## TAREAS A REALIZAR:
**1.** Copia el fragmento del texto sobre Octavio Paz que va entre "Decir que la" y "al hacerlo, arde.", ambos incluidos, y sustituye "instante" por "momento".
**2.** Reescribe de forma más breve el párrafo del texto sobre Octavio Paz que comienza con "Cuando Paz se refiere al amor", sin perder sus ideas principales.

## TEXTO DE LECTURA:
_ _ _

Decir que la obra ensayística y poética de Octavio Paz es buena, excepcional, sería hacer alianzas con el bando de lo común. Es ya otro el sitio del poeta. Puede ser cualquier sitio, y en cualquiera de ellos al lector le aguarda un genuino acto de amor nacido de una insurrección espiritual. “Contra viento y marea he procurado serle fiel a esa revelación; la palabra amor guarda intacta todos sus poderes sobre mí”. Porque sólo existe un instante de ojos abiertos donde la lucidez llamea; por ello mismo la consigna del poeta es vivir al día; vivirlo simultáneamente de dos maneras contradictorias: como si fuese inacabable y como si fuese a acabarse ahora mismo. La poesía se convierte entonces en tiempo, y al hacerlo, arde.

Cuando Paz se refiere al amor, las palabras encarnan: son vivencias puestas a ojos del lector; una suerte de visa hacia los territorios prohibidos del deseo. El poeta nos planta allí. Y cada palabra es acto; se vuelve única. “Única e inamovible. Imposible herir un vocablo sin herir todo el edificio”. Imposible salir ilesos de este festín al que Paz nos encomienda. Uno puede revirar los ojos para no ver, y aun allí algo voraz nos aguarda:

Con la lengua cortada canta
Sangre sobre la piedra
El ruiseñor en la muralla.

_ _ _

## INFORMACIÓN PROPORCIONADA:
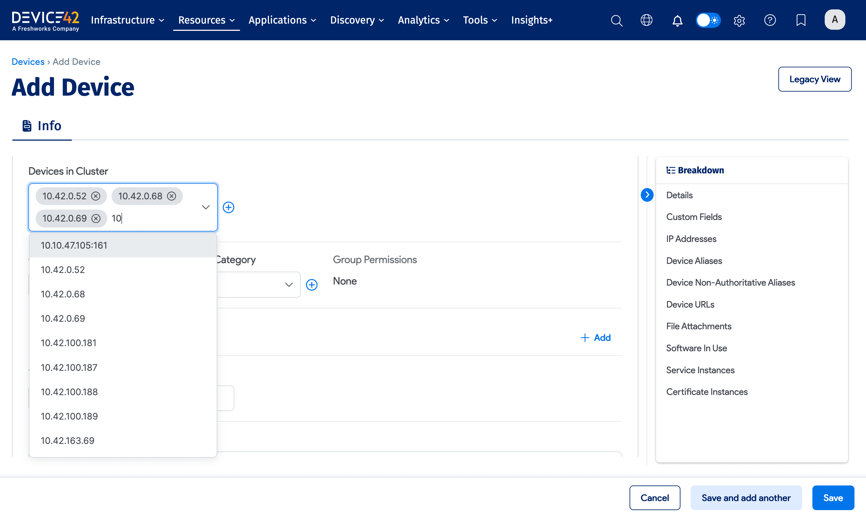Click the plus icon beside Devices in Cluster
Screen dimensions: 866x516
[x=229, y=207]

_ _ _

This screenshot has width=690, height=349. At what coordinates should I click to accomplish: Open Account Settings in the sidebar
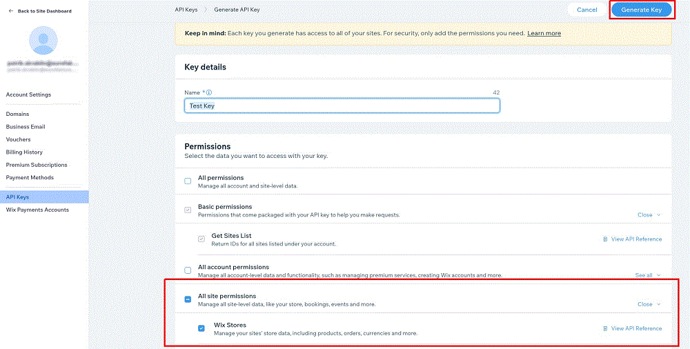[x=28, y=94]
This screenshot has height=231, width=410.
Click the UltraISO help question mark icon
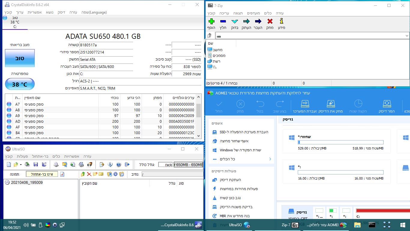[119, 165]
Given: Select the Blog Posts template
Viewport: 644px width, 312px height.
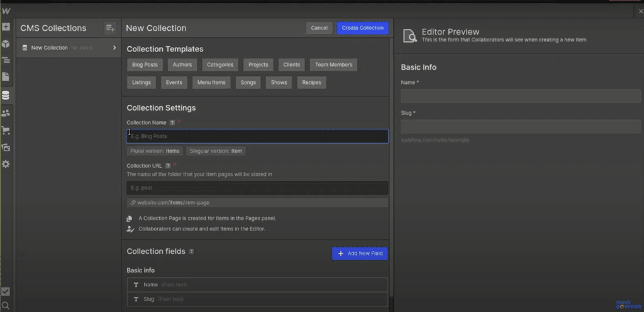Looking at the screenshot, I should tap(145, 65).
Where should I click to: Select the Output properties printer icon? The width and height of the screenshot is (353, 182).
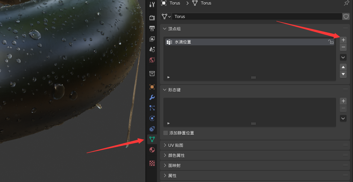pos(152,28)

_ _ _

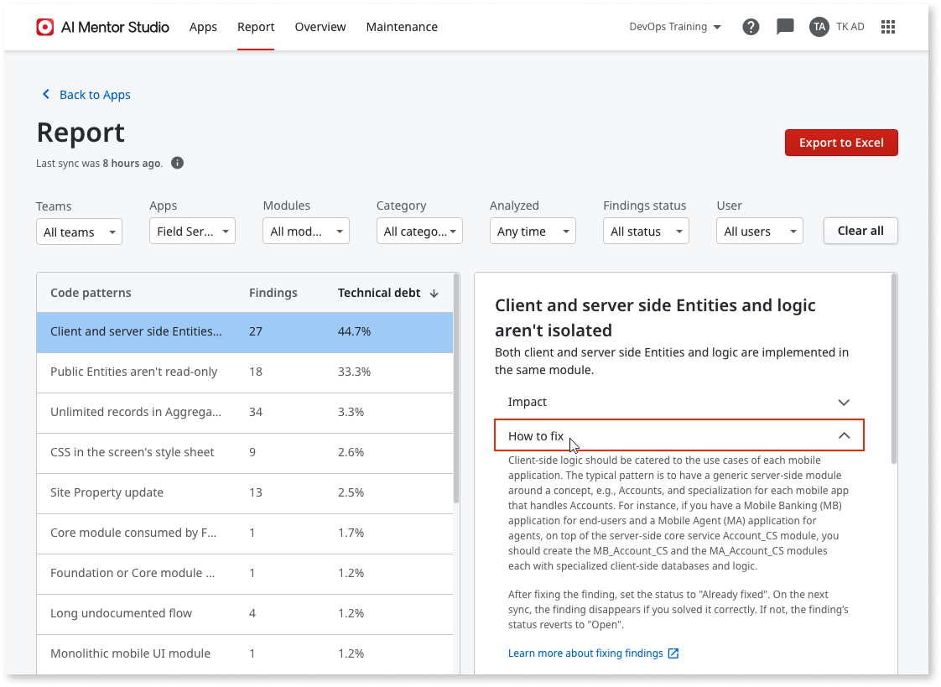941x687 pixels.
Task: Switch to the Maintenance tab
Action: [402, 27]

_ _ _

## SOLUCIONES POR TAREA:
**1.**
Decir que la obra ensayística y poética de Octavio Paz es buena, excepcional, sería hacer alianzas con el bando de lo común. Es ya otro el sitio del poeta. Puede ser cualquier sitio, y en cualquiera de ellos al lector le aguarda un genuino acto de amor nacido de una insurrección espiritual. “Contra viento y marea he procurado serle fiel a esa revelación; la palabra amor guarda intacta todos sus poderes sobre mí”. Porque sólo existe un momento de ojos abiertos donde la lucidez llamea; por ello mismo la consigna del poeta es vivir al día; vivirlo simultáneamente de dos maneras contradictorias: como si fuese inacabable y como si fuese a acabarse ahora mismo. La poesía se convierte entonces en tiempo, y al hacerlo, arde.

**2.** Cuando Paz habla del amor, sus palabras encarnan y se vuelven vivencias que llevan al lector a los territorios prohibidos del deseo. Cada palabra es un acto único e inamovible, pues es imposible herir un vocablo sin herir todo el edificio. Nadie sale ileso de ese festín: aunque uno aparte la mirada, algo voraz lo aguarda.